PEKANBARU - Mahkamah Agung RI melalui putusannya No 1087 K/Pid.Sus.LH/2018 tertanggal 17 Desember 2018 terhadap PT Peputra Supra Jaya memvonis perusahaan telah melakukan usaha budidaya tanaman perkebunan dengan luasan skala tertentu yang tidak memiliki izin usaha perkebunan.

Berdasarkan putusan MA itu, eksekusi lahan PT Peputra Supra Jaya (PSJ), yang berada di Desa Gondai, Kecamatan Langgam, Kabupaten Pelalawan, Riau, dilakukan hingga kini.

Eksekusi ini dilakukan berdasarkan putusan Mahkamah Agung (MA) menyatakan bahwa lahan seluas 3.323 hektare yang dikelola oleh PT PSJ harus dieksekusi, karena masuk dalam kawasan hutan , dimana dari 3.323 hektare lahan yang dieksekusi, sebagian diantaranya merupakan lahan milik petani yang dikelola oleh PT PSJ dengan skema KKPA.

Menanggapi kondisi ini tokoh masyarakat Melayu Riau, Azlaini Agus SH MH berpendapat putusan Mahkamah Agung RI No 1087 K/Pid.Sus.LH/2018 tertanggal 17 Desember 2018 terhadap PT Peputra Supra Jaya, harus dihormati bersama.

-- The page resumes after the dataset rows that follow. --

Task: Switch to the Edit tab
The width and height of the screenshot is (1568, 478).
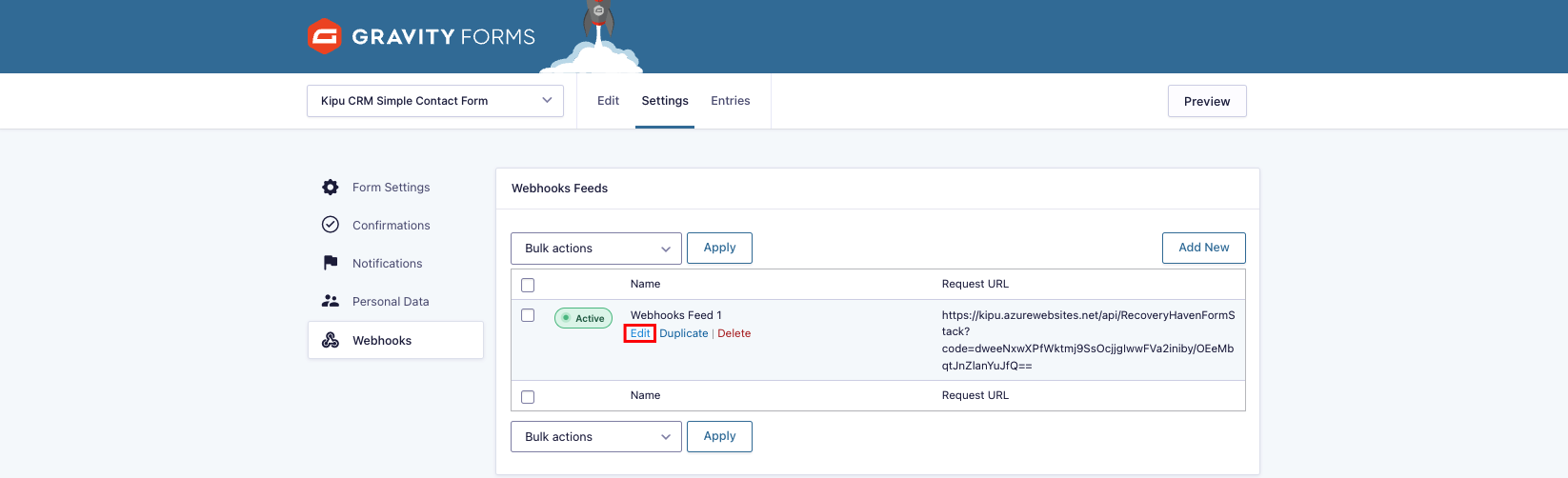Action: pyautogui.click(x=608, y=101)
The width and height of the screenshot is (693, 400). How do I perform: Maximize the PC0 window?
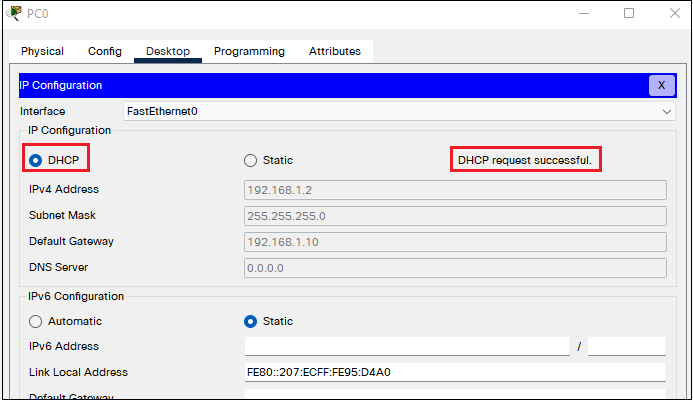(x=629, y=13)
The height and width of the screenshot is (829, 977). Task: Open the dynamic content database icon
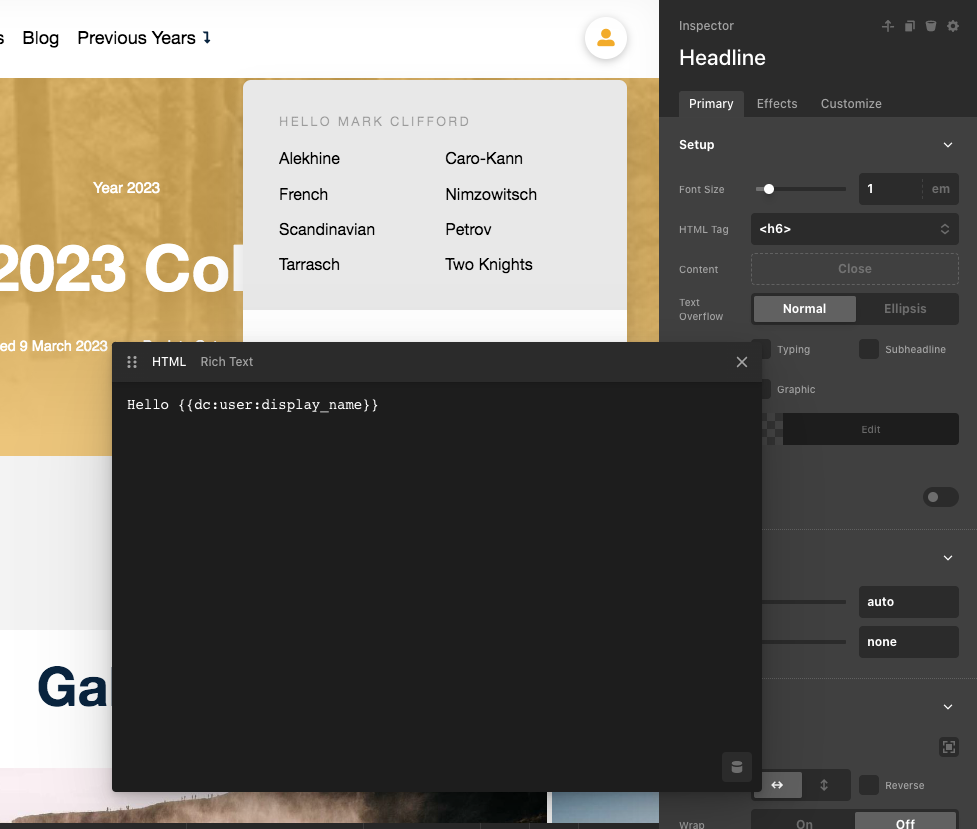pos(737,767)

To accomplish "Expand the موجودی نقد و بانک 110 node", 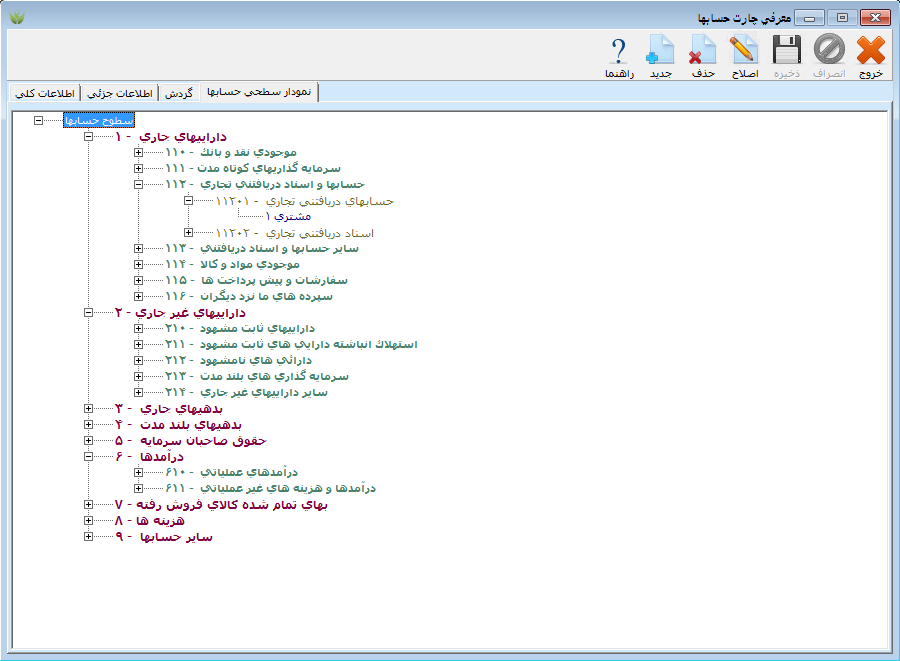I will pos(138,152).
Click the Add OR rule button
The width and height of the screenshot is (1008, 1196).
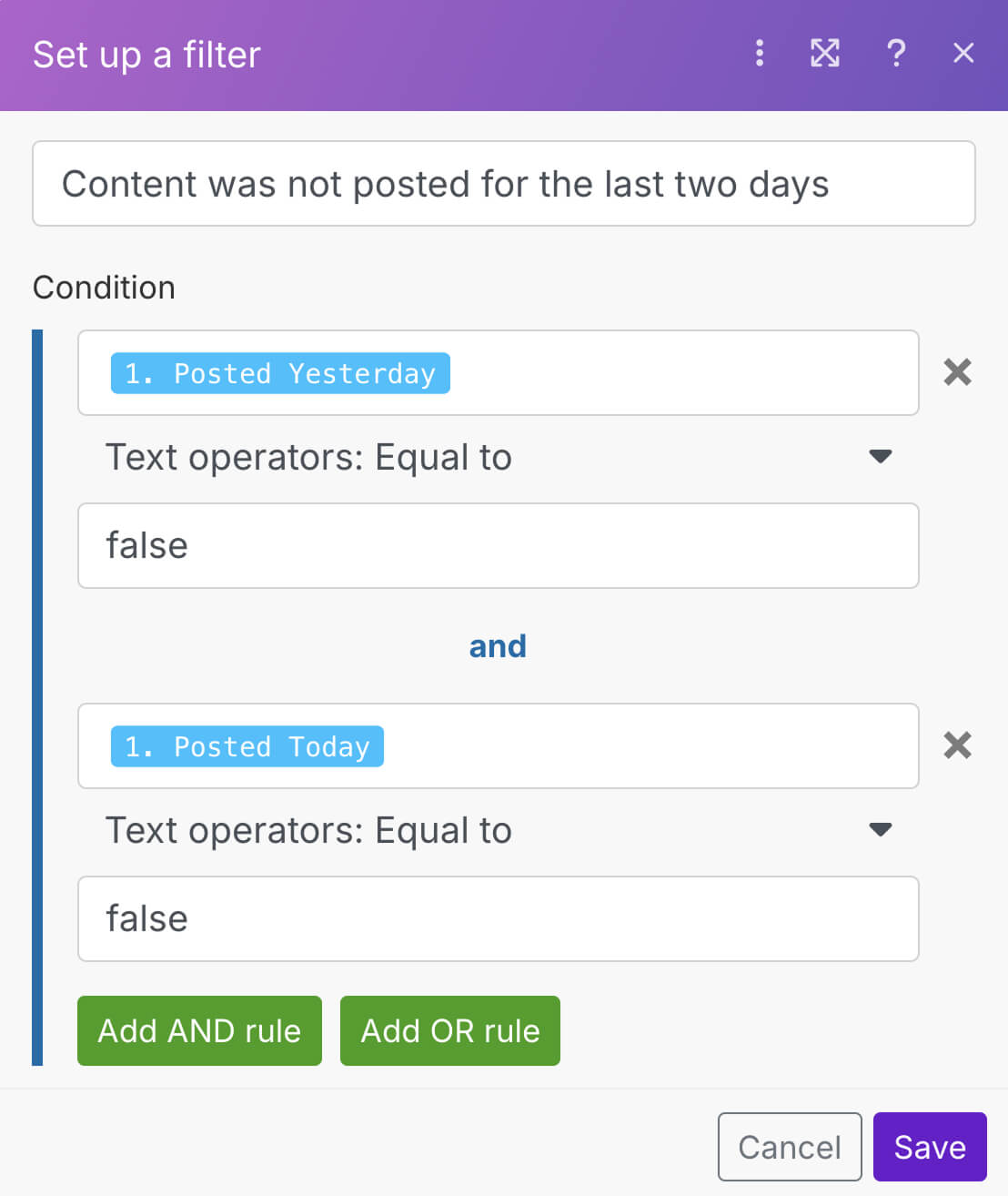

Menurut mantan anggota DPR RI ini, jika ada masyarakat petani yang tergabung dalam KUD merasa dirugikan bisa saja menuntut ganti rugi kepada PT PSJ. Namun lanjutnya, tentu tergantung perjajian antara KUD selaku plasma dengan PT PSJ selaku inti.

Yang pastinya, kata Azlaini Agus, IUP tidak bisa diberikan di kawasan hutan, apalagi memang tidak memiliki SK Pelepasan Kawasan Hutan dari Menteri LHK RI.

Wanita yang juga pernah menjabat sebagai Wakil Ketua Ombudsman RI ini mengatakan, salah satu klausul di dalam IUP, harus nya ada ketentuan yang diketahui PT PSJ yang harus segera mengurus Izin Pelepasan Kawasan Hutan.

"Sekarang ini kita amati kebun sawit PT PSJ yang dieksekusi sesuai Putusan MA itu, luasnya 3.323 Ha, karena lahan  tersebut yang menjadi objek perkara yang sudah in-krach. Jadi, kebun sawit itu memang illegal, dan harus dilaksanakan putusan hukum itu, " jelasnya.

Terkait tentang  sisa lahan PT PSJ seluas 4.500 hektare, Azlaini menyatakan, sepanjang tidak punya izin sebagaimana diatur oleh peraturan perundang-undangan, maka itu termasuk kategori kebun sawit Illegal.

"Kalau ada izin dan tidak berada di kawasan hutan, maka lahan tersebut legal," ujarnya, Sabtu (1/2/2020).

Azlaini Agus yang juga dijuluki 'Singa Riau" ini menyebutkan, sebagaimana diketahui, berdasarkan kajian Pansus DPRD Riau tahun 2017  terdapat 1,8 juta hektare kebun sawit Illegal.

Sedangkan menurut kajian KPK, sambungnya, 1,2 Juta hektare, kebun sawit itu berada di dalam kawasan hutan, yang menurut ketentuan tidak dapat diperuntukkan untuk kebun sawit.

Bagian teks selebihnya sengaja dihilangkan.